── EXTRACTED RECORDS ──

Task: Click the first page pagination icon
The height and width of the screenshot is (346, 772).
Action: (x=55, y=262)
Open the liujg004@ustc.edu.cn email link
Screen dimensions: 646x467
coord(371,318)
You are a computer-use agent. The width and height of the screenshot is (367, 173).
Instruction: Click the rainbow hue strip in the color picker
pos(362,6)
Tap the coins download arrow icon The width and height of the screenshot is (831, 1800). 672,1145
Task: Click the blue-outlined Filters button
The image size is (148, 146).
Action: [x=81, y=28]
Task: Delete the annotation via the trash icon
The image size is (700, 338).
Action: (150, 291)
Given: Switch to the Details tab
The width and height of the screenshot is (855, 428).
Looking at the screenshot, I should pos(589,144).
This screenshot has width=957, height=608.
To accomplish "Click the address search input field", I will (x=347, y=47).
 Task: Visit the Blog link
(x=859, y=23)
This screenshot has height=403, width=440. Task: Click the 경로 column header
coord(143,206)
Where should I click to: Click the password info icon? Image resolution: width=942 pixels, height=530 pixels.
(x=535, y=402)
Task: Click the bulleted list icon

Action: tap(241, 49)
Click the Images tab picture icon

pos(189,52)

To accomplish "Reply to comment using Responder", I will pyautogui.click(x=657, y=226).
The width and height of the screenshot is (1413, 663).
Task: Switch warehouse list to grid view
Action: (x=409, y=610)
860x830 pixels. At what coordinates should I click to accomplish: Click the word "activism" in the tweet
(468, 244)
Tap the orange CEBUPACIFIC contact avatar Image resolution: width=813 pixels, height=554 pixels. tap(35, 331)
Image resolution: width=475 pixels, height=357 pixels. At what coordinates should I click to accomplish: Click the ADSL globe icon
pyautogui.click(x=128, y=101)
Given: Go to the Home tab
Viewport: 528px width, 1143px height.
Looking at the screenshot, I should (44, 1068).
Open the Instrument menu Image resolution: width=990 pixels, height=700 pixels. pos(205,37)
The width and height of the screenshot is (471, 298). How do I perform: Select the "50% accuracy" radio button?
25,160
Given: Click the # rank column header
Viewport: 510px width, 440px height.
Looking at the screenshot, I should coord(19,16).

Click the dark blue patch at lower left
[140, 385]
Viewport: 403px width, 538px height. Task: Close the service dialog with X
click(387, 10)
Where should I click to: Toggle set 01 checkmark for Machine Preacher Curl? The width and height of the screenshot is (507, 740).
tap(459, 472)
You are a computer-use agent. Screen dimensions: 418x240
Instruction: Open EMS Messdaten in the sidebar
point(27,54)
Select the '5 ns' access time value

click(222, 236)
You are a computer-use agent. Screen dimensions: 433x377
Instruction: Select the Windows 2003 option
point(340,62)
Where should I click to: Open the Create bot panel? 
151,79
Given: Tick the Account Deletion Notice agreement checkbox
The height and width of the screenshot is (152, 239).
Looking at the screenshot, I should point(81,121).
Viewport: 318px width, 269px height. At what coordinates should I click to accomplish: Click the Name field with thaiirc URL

───

ABOUT THIS TASK:
Your task for the entries above: copy exactly the span starting with the line with "Viewport: 510px width, 440px height." and going on through the line with "Given: Tick the", both lines included, and nothing else.

SOLVED EXERCISE:
Viewport: 510px width, 440px height.
Looking at the screenshot, I should coord(19,16).

Click the dark blue patch at lower left
[140, 385]
Viewport: 403px width, 538px height. Task: Close the service dialog with X
click(387, 10)
Where should I click to: Toggle set 01 checkmark for Machine Preacher Curl? The width and height of the screenshot is (507, 740).
tap(459, 472)
You are a computer-use agent. Screen dimensions: 418x240
Instruction: Open EMS Messdaten in the sidebar
point(27,54)
Select the '5 ns' access time value

click(222, 236)
You are a computer-use agent. Screen dimensions: 433x377
Instruction: Select the Windows 2003 option
point(340,62)
Where should I click to: Open the Create bot panel? 
151,79
Given: Tick the Account Deletion Notice agreement checkbox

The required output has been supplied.